Items listed in a dataset
------------------------------------------------------------------------
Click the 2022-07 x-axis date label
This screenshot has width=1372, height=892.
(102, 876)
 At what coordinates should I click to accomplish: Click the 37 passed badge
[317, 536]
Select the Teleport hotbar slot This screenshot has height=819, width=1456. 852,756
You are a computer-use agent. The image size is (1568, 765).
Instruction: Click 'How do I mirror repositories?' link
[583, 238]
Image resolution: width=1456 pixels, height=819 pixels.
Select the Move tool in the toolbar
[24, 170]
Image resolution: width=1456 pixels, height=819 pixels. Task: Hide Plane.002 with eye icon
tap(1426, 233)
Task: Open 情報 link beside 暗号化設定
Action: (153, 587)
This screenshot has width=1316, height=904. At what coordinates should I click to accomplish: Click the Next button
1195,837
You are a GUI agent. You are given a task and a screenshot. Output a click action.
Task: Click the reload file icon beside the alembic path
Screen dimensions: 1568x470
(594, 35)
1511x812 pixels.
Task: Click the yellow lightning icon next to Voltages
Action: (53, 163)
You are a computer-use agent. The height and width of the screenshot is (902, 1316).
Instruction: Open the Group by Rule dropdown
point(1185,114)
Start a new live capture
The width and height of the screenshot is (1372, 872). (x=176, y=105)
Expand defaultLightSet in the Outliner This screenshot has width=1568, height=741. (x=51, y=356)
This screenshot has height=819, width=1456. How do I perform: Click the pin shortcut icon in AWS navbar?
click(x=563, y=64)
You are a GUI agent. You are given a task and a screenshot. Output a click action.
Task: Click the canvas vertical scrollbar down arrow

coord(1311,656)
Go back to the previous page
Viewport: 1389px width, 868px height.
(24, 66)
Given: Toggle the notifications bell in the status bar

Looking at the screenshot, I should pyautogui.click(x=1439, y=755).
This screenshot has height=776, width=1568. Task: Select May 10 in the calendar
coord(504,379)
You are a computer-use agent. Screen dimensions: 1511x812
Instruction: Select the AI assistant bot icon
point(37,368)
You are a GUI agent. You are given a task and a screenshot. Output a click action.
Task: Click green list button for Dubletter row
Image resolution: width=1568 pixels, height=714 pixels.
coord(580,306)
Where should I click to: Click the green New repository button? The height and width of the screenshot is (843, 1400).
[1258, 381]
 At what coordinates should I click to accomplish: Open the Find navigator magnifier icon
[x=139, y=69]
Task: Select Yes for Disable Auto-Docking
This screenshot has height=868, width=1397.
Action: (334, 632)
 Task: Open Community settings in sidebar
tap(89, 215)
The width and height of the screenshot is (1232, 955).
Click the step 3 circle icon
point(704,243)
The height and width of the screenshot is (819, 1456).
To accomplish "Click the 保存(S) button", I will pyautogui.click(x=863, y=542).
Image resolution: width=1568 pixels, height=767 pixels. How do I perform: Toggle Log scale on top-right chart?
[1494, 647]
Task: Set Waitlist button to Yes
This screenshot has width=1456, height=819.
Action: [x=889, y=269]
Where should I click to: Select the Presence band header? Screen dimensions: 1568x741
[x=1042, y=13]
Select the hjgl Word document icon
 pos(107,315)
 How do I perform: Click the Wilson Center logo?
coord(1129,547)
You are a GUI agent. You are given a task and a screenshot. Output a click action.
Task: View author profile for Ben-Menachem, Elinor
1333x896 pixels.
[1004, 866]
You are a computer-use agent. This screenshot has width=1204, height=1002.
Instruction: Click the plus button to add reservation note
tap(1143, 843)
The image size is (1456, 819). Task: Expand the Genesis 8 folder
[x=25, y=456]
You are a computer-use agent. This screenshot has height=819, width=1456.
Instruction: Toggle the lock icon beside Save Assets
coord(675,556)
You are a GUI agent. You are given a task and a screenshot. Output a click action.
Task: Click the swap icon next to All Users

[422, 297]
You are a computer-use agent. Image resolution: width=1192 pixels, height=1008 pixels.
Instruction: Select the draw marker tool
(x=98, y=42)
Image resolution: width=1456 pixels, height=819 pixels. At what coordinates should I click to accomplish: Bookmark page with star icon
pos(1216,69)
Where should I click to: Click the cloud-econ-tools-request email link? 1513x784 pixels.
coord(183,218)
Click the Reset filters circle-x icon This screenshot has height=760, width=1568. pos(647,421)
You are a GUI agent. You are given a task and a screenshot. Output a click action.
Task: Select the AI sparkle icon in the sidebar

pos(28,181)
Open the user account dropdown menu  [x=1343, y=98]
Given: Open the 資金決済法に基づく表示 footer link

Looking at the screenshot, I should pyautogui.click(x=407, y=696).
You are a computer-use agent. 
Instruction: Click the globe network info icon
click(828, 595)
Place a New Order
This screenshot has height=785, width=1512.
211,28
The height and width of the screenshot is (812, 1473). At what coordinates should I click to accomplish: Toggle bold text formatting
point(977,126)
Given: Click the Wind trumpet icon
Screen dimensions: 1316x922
------------------------------------------------------------------------
● **What is required**
If a line in the entries holds the string "computer", copy it.

● **Reply to the task**
You are a computer-use agent. The image size is (1568, 765).
You are a computer-use agent. The height and width of the screenshot is (902, 1316).
You are a computer-use agent. Screen dimensions: 1511x812
You are a computer-use agent. This screenshot has width=1204, height=1002.
You are a computer-use agent. This screenshot has height=819, width=1456.
You are a computer-use agent. Image resolution: width=1192 pixels, height=1008 pixels.
You are a computer-use agent. 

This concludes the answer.